Every line with "agent" in it should be copied from the data.

____

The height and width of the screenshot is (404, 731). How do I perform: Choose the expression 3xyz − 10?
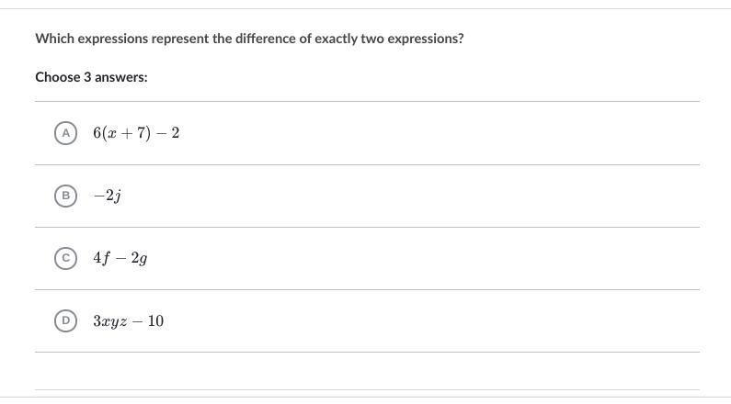(128, 321)
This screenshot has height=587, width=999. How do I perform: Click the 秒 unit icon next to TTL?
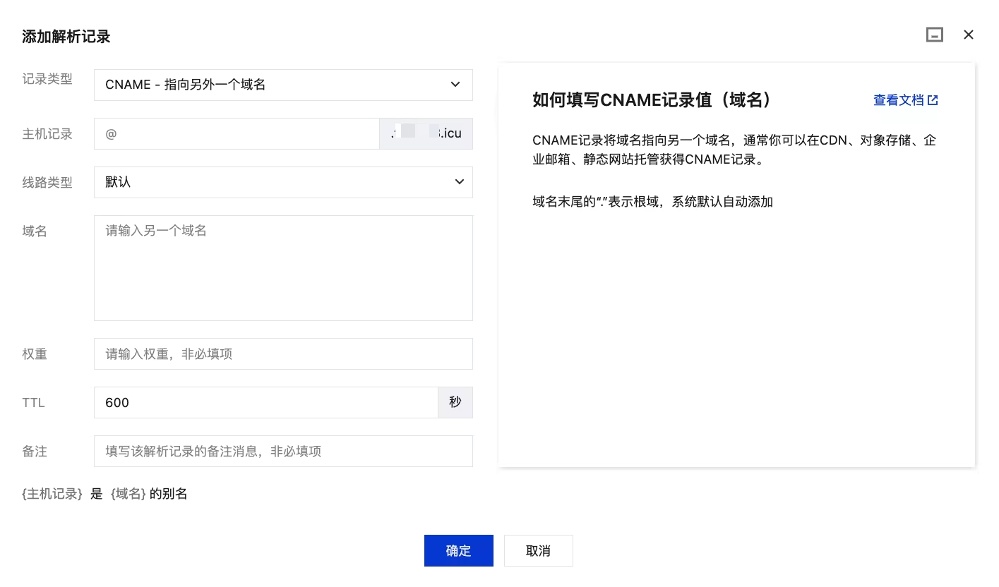[455, 402]
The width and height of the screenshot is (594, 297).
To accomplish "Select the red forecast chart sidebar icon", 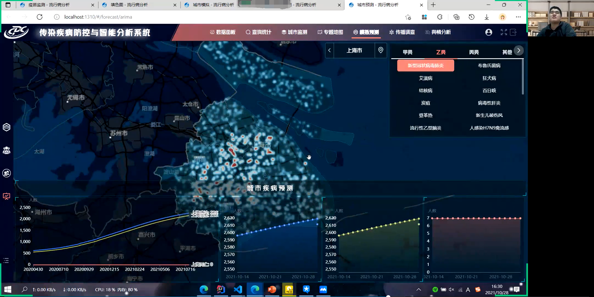I will pos(7,196).
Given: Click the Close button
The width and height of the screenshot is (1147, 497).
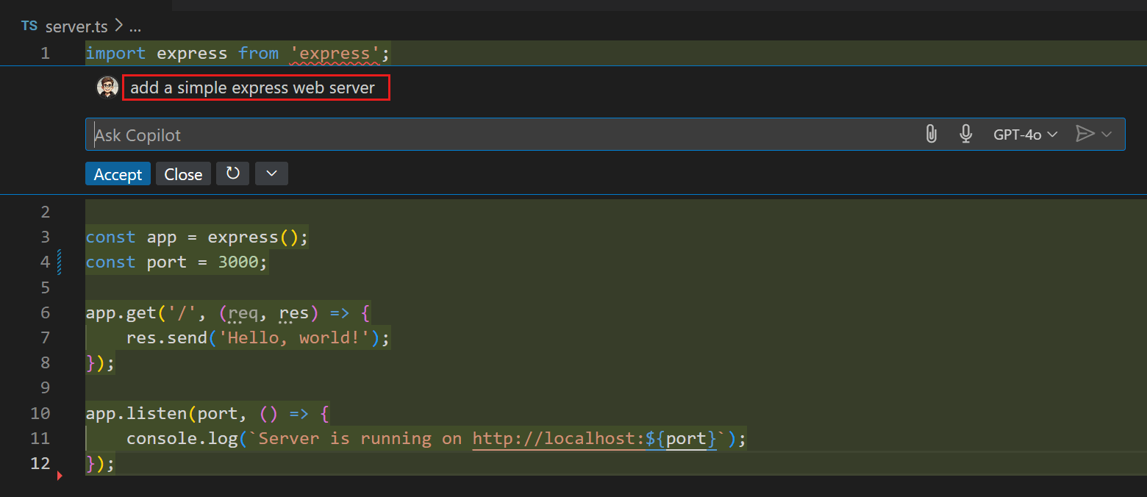Looking at the screenshot, I should pyautogui.click(x=182, y=174).
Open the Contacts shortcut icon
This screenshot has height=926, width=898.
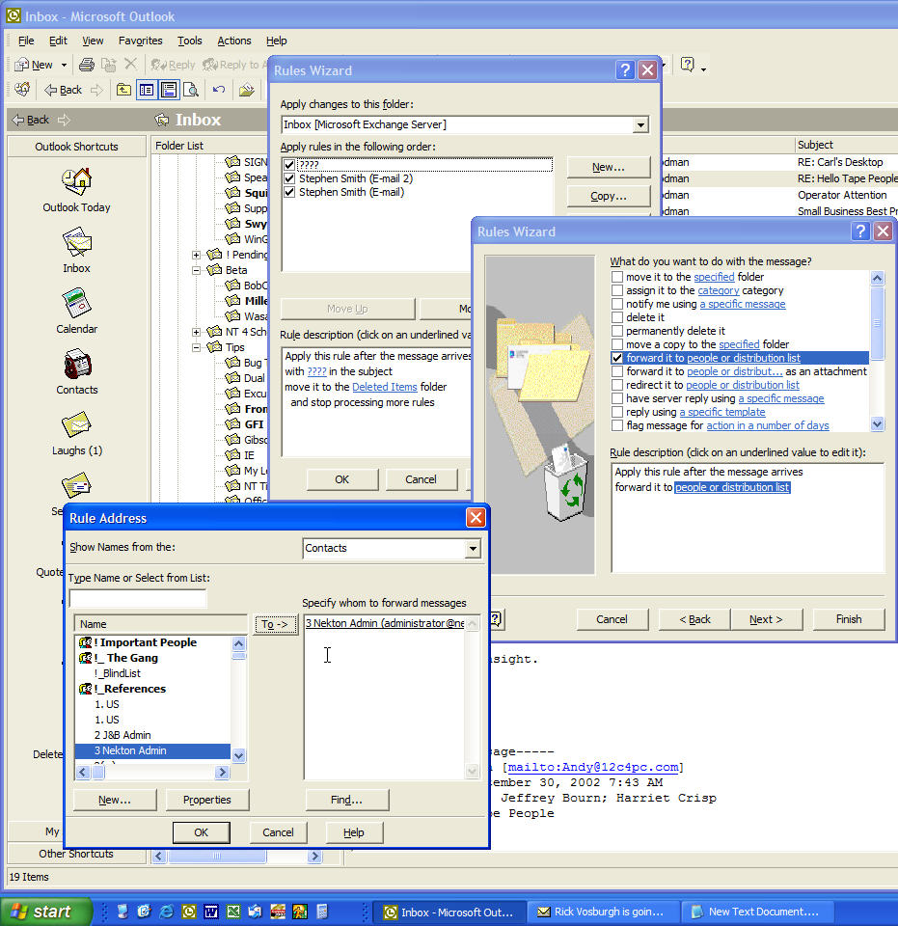(x=76, y=364)
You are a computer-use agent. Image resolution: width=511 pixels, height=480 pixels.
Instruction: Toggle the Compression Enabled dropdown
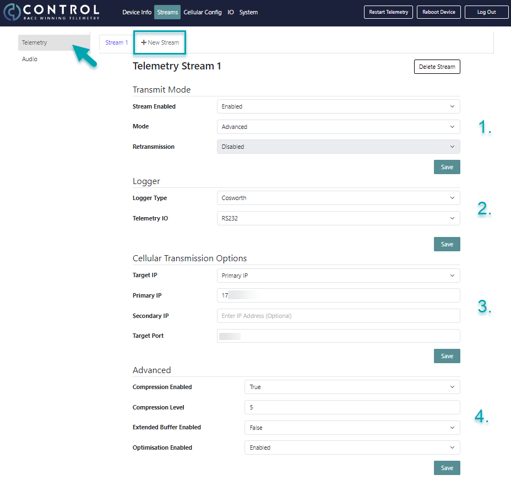pos(352,387)
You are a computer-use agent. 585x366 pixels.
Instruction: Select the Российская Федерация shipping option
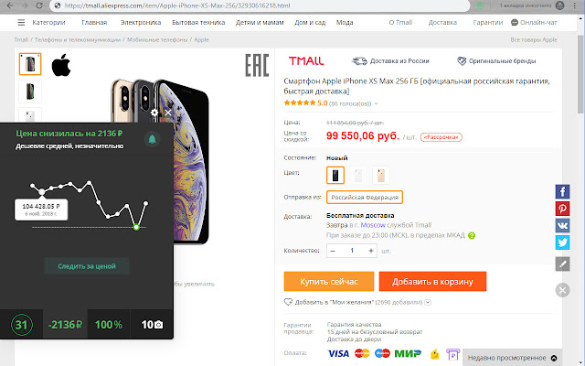tap(365, 198)
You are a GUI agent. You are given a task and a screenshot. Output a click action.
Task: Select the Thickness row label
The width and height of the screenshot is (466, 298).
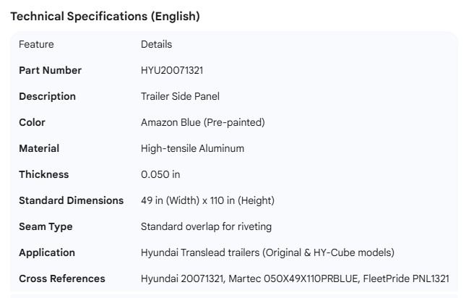(43, 174)
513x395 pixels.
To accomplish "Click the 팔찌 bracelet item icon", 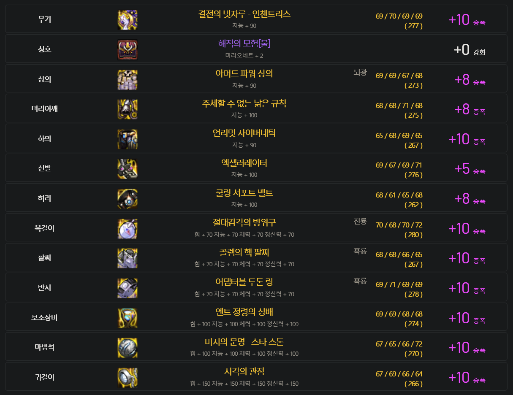I will click(x=128, y=258).
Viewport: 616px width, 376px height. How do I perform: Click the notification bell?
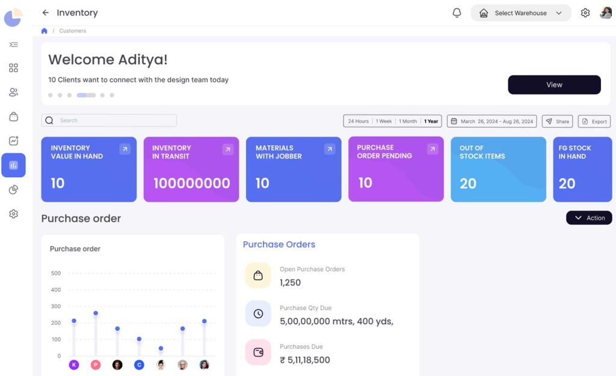(x=457, y=12)
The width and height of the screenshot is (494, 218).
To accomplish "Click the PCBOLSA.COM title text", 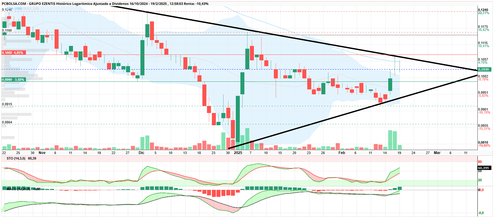I will point(14,4).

____

# [SOLUTION TO THIS TASK]
You are a computer-use agent. Image resolution: width=511 pixels, height=480 pixels.
You are a computer-use agent. 585x366 pixels.
You are a GUI agent. You are given a task and a screenshot. Output a click action.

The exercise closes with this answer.